Claro, o anúncio de Trump em relação às últimas medidas da China ajuda a evitar uma queda nos lucros dos varejistas e importadores nos próximos meses - e também ajuda a evitar que os consumidores americanos tenham um choque diante dos preços em suas compras de fim de ano.

Mas tudo isso é sobre algo bem mais importante do que uma sobretaxa de 10% nos iPhones. É realmente sobre o cisma crescente entre as duas maiores economias do mundo – algo que não pode ser revertido com uma concessão de tarifas pelo presidente ou com algumas compras de soja pelos chineses. Esse conflito está se tornando cada vez mais parte da paisagem que todo negócio global deve trafegar.

O mesmo poderia ser dito sobre os outros incêndios geopolíticos que correm o risco de acontecer. Qual será o futuro de Hong Kong quando a China responder aos protestos pró-democracia lá? A Grã-Bretanha deixará a União Europeia em 31 de outubro, como planejado? E em que condições? A Índia e o Paquistão podem evitar um conflito armado devastador sobre a Caxemira?

Ah, e a economia europeia pode estar caminhando para a recessão; os bancos centrais globais estão em grande parte no fim da estrada em termos do que podem fazer para compensar uma nova recessão; e há disfunções políticas em muitas das maiores democracias do mundo que podem limitar sua capacidade de responder a uma nova recessão com políticas fiscais ou outras ferramentas.

Se você é um presidente de empresa que toma decisões de investimento, o ambiente no qual você opera está mudando. Mesmo com um estoque  aparentemente sem fim de capital barato disponível e uma taxa de impostos corporativos muito baixa nos EUA, parece terrivelmente arriscado lá fora.

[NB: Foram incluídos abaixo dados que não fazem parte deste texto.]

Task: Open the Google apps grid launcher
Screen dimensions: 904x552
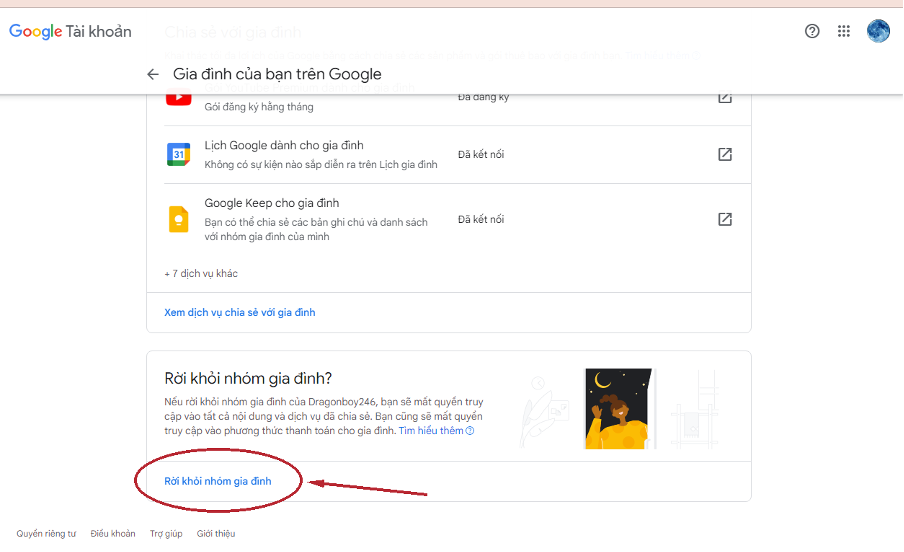Action: coord(844,31)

E, de fato, no primeiro semestre do ano, a queda do investimento das empresas foi um obstáculo ao crescimento econômico dos EUA.

Os últimos acontecimentos não significam que uma recessão, ou mesmo uma desaceleração severa, é uma certeza. O Federal Reserve, ao contrário de suas contrapartes em outras grandes economias, ainda tem espaço para reduzir as taxas de juros para tentar estimular a atividade, e mostrou estar bastante disposto a usar esse poder. E os consumidores americanos mostraram-se bastante resilientes este ano, mesmo quando os gastos das empresas caíram; talvez isso permaneça verdadeiro.

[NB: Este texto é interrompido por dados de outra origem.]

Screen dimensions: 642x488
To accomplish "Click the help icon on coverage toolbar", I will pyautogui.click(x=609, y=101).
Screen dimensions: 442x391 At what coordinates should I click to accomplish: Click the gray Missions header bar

Mas os eventos deste mês sinalizam que os problemas enfrentados pela economia mundial são mais complexos e intratáveis do que a reação imediata ao pequeno recuo de Trump na guerra comercial com a China pode sugerir. Um retiro tático aqui e ali não resolverá os problemas mais profundos que pairam sobre a economia mundial.

Uma vez que o caos no sistema econômico global tenha sido liberado, uma volta pode se tornar bem difícil.